The guns of the Civil War have ceased, but we are still living with their reverberation. Death is a stranger. It wasn’t until I was twenty two years old that I saw a dead body. We dye our hair, have surgery, take any kind of supplement anybody will sell us to try to look younger. Dying at home is now cause for investigation rather than cause for celebration. In my pastoral ministry, when parishioners have died, their family have called me and actually said, “tell me what to do next.” Death is a stranger. 

Ash Wednesday, then, is a reminder of an earlier age when death was a companion. It is on this day that we publicly announce to the world that we know that are dust. On this day we publicly announce that death is coming for each of us. On this day we boldly proclaim that even our God underwent death with us. Ash Wednesday is the day that we gather to remember that death is our companion.

The great Anglican thinker, Jeremy Taylor, was a bishop in the 1600s. An age that knew death much better than we do. He wrote a fantastic little book called, “Holy Living, Holy Dying.” It sounds odd to the modern ears, but he says that you don’t really know what life is until you are ready to die. You don’t know what life is until you are ready to die. Jeremy Taylor says that everything is a reminder of death, everything you see preaches your funeral sermon. Your teeth fall out when you’re a kid, and that is an omen of things to come. Even I, when I look in the mirror and see a receding hair line, or “power alleys” as I call them, I know, that is just the beginning of the end. Even toward the end of our lives, we lose our appetites; the body preparing itself for no longer needing sustenance. And it sounds brutish but remember – today could be your last day. Knowing all of that is a holy thing. 

In a few moments, we will be marked with the sign of the cross in ashes on our foreheads. The image is powerful. Ash – for that is where we came from and that is where we are going. The psalmist put it best: “For he himself knows whereof we are made; he remember that we are but dust.” Ash – for that is where we are going. 

And the cross. It just has to be the cross. The cross of Jesus defies death. It triumphs over death. It says to the world that even though death is coming for us we ought not be afraid because our Lord has already been there. A cross of ash will go on the youngest child in our church and upon the oldest adults. Because death is coming for each of us.

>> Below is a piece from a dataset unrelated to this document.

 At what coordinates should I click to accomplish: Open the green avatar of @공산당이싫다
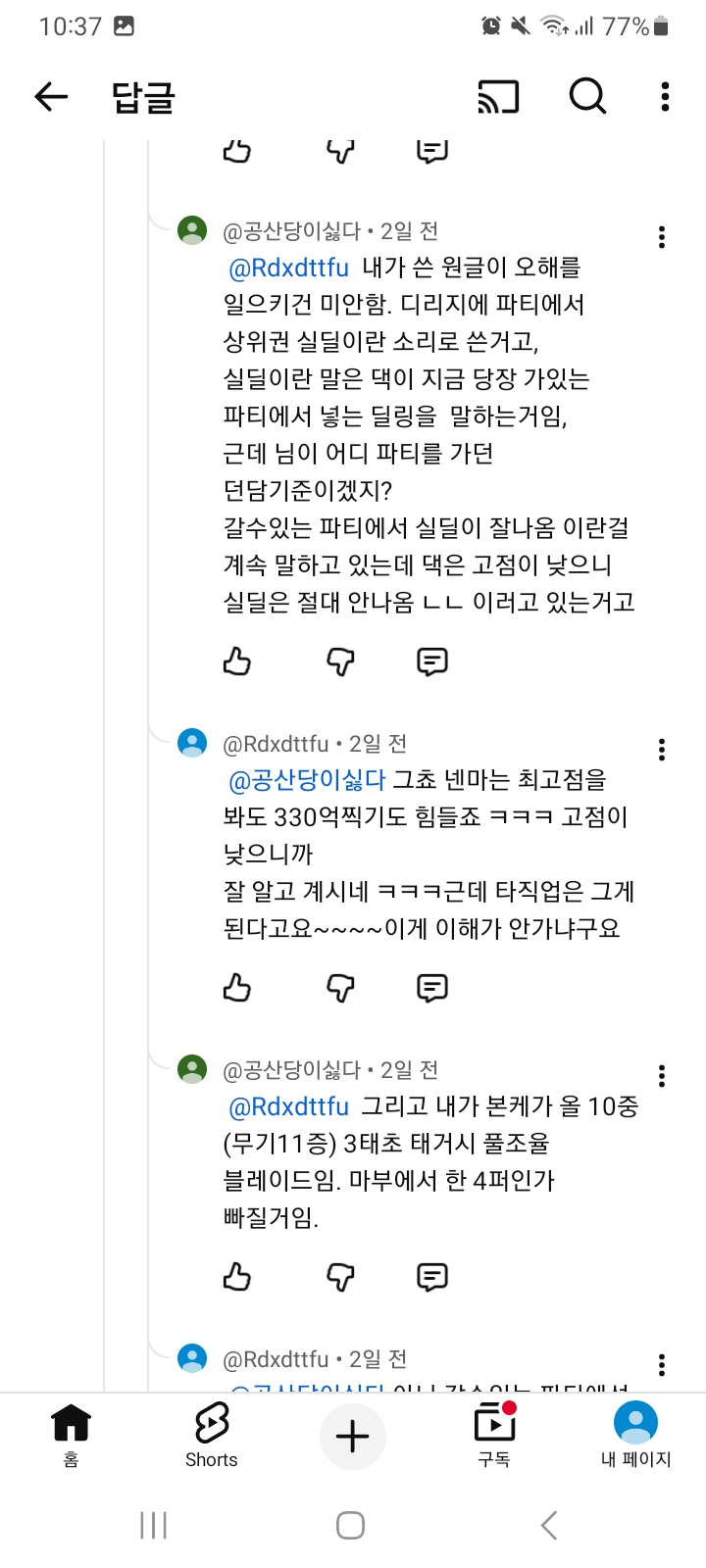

During these forty days of Lent, I ask you to prepare for death. Take this season of penitence and put your house in order. Make your will. Decide on what churches and charities you will fund through your bequests. Make a confession, to a priest if you want to. Say your prayers every day because any day might be the last time you can say your prayers this side of the grave. Do not wait until your death bed to tell your family how much you love them. Tell them now, because you may not receive the grace of a death bed. 

All of this what we Episcopalians call, the “ars moriendi.” That’s Latin for, “the art of dying.” For the art of dying is also the art of living. The art of dying is committing yourself fully to the cross, to know the power and the love of Jesus Christ so that nothing, no not even death, can make you quake in fear. Learn the art of dying so that death is no longer a stranger but a friend. Learn this art of dying so that you can wear the cross of ashes without shame or embarrassment; but so that you can wear it knowing the sure and certain hope that the death of Jesus is your badge of honor.

During these forty days of Lent, learn how to die and then, you will be able to live for Christ.

One thought on “Ash Wednesday 2019

  1. Father Jimmy, about 10 times this morning I’ve tried to print this Ash Wednesday sermon because I love it and wanted to be able to read it over and over. Alas, it will not print and I don’t know if maybe it is electronically fixed so that one can’t print it, or if there’s just something going on with my computer or printer to keep it from printing. Can you advise?